--- Start of GIVEN PASSAGE ---
According to the dope that was passed out today by one of the high moguls,
Tommy Russell, the main doing tonight was to pick out a publicity gang
which will have the job of throwing this line of bull into every state in
the union, being particularly strong on the schools and colleges, and not
passing up the educational hangouts for skirts. The side show of the
movement will be to go after the kind of music that you hear in the
all-night dumps and the public hog-rassles. Brother Russell declared, bo,
that his crowd had already framed it up with some of the big guys in the
music world to put the kibosh on this line of junk, and that it was only a
question of time before they would have such pieces as "When I Get You
Alone Tonight" completely on the pizzazz.
Another idea of the league is to put a straw boss in every other state for
the purpose of hitching up with mutts as dippy as himself in order to help
the good word along. This state gink is to be a sort of an
Old-Miss-Over-All and the purity expert in his particular neck of the woods.
--- End of GIVEN PASSAGE ---
▶ DIRECTIVE 1
In the slang passage about the league's plans, which song is named as one the league expects to put completely on the pizzazz?
▶ DIRECTIVE 2
Pick up the slang passage about the league's plans right after its last sentence and keep writing in the same voice.
--- Start of GIVEN INFORMATION ---
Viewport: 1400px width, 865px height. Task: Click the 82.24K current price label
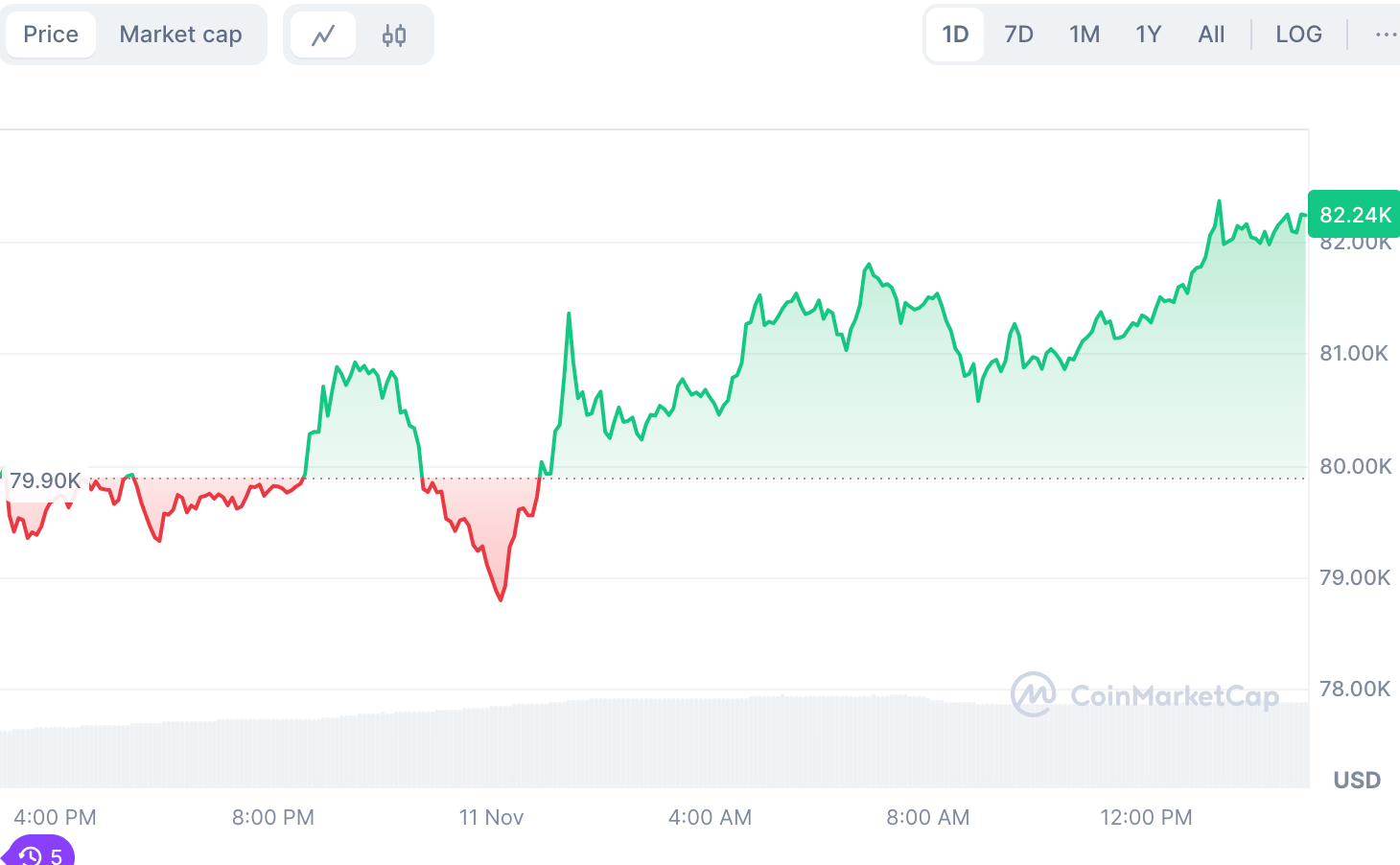[1354, 215]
--- End of GIVEN INFORMATION ---
▶ RIGHT ANSWER 1
"When I Get You Alone Tonight"

▶ RIGHT ANSWER 2
The crowd passed a whole lot of hifalutin resolutions. They said that it
made them as sore as a goat to have to hear mothers using slang in the
presence of the kids, because it was a 10 to 1 shot that it would put the
little duffers' morals on the blink. They said that sister must not say
"fudge" -- not even when there was nobody but guineas around -- because
"fudge" wasn't a proper dido to find in the flossie's vocabulary.
They pulled quite a bunch of stuff about what was O.K. for little brother
to let himself loose on, but they swore to goodness that "doggone" was a
doggone bad thing to say, and that "gosh darn" was putrid, and that "hully
gee" and "I'll be swimdiggled" were expressions that a mucker might use,
but that a giltedged young gazabo would never attempt to play up, even
before a coon.
The language [sic] said that fathers must not say --!**?!--!, no matter if
a guy waltzed up and walloped poor old pop on the beezer, and that only
pie-trimmers and hash-slingers would ever condescend to come across with
such rough stiff as "Aw, nix on that," "Cheese it" and "Shut your trap."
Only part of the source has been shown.